No es hasta que termina de despertarse que el peso de la realidad cae sobre ella. Puede que no tenga trabajo que hacer, pero sí tiene compromisos. Aferrándose al buen humor que ya la está abandonando, desecha su “uniforme de trabajo”. Los vaqueros, la camiseta negra y la cazadora de cuero se quedan en el suelo de la habitación. Aprovechando el buen tiempo, se enfunda un vestido color lavanda que realzaba sus ojos - algo incongruente con el resto de su armario, vestigio de otro tiempo. La prenda le hace sentir de nuevo como aquella chica que iba a comerse el mundo. Una sonrisa de tristeza aparece para saludarla desde el espejo. Como diciendo que, aunque todo estuviese perdido, al menos lo había tenido. Se suelta el pelo y deja olvidadas sus gafas oscuras sobre la mesilla. Ese día, más que nunca, quiere alejarse de Ojazos.

Baja al bar a desayunar café negro con leche y una cucharada de cacao en polvo. El barman ya casi lo prepara mejor que ella. Bajo la taza asoma una nota, presagio de malas noticias. Al leerla, gruñe por lo bajo. Apura el café y se pone en pie, ansiosa por enfrentarse al día y olvidarse del muchacho que no la deja en paz, llenando su vida de notitas como si fuesen dos colegiales. Sintiendo que ni el brillo del sol parece ser suficiente para salvar el día que se le escapa entre los dientes, rebusca en el bolso con la esperanza de encontrar alguno de los caramelos que suele llevar ahí escondidos. 

Nada. Tabaco y más tabaco. Gruñe de nuevo y se vuelve hacia la puerta.La niña la espera allí, con una rojísima piruleta en la mano.

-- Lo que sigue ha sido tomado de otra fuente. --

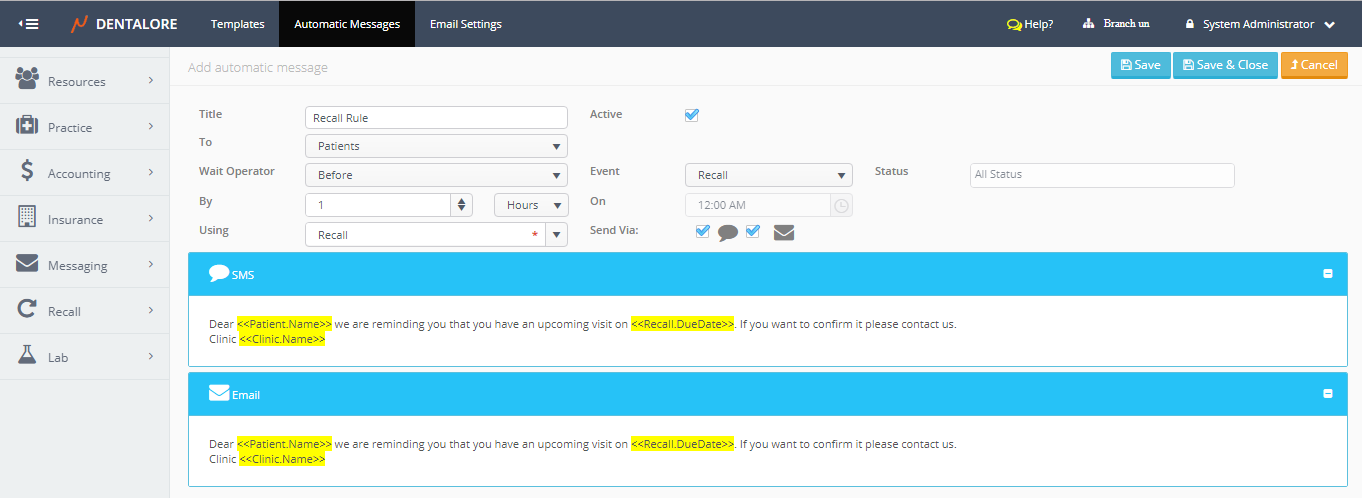Open the Event Recall dropdown
This screenshot has width=1362, height=498.
click(768, 175)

- No es tan tonto como crees. Y no se va a rendir. Creo que eso es bueno, ¿no?
- Prueba a ser tú a quien acosa. ¿Me vas a acompañar hoy?
- No. – responde, sombría. – No quiero ir adonde te diriges.

Ojazos no la culpa; ella misma no quiere ir adonde se dirige. Sin embargo, toma el autobús y recorre la ciudad bajo la diminuta tregua del buen día, con la esperanza de que no todo acabe como siempre lo hace. En menos de una hora se encuentra ante el edificio, una casita de una sola planta con un microscópico jardín que muestra lo mucho que alguien se preocupa por él. A pesar de ser una empresa perdida.

Tengo a quien parecerme, piensa mientras llama a la puerta, con la mirada clavada en la puntera de sus playeras.

- Mi niña, qué alegría. – La voz baja, como no queriendo molestar; los brazos débiles que aprietan, pero sueltan enseguida.
- Mamá.

Mirarla a la cara equivale a sufrir, pero Ojazos ya es experta en ese arte y lo hace. Su madre, de apariencia insignificante pero meticulosamente cuidada dentro de su miseria - tanto como su pequeño jardín, la hace pasar. Se sientan ante un té que ninguna toca. Hablan bajo, de nada. Dos extrañas que dejaron de conocerse cuando ella tomó su decisión.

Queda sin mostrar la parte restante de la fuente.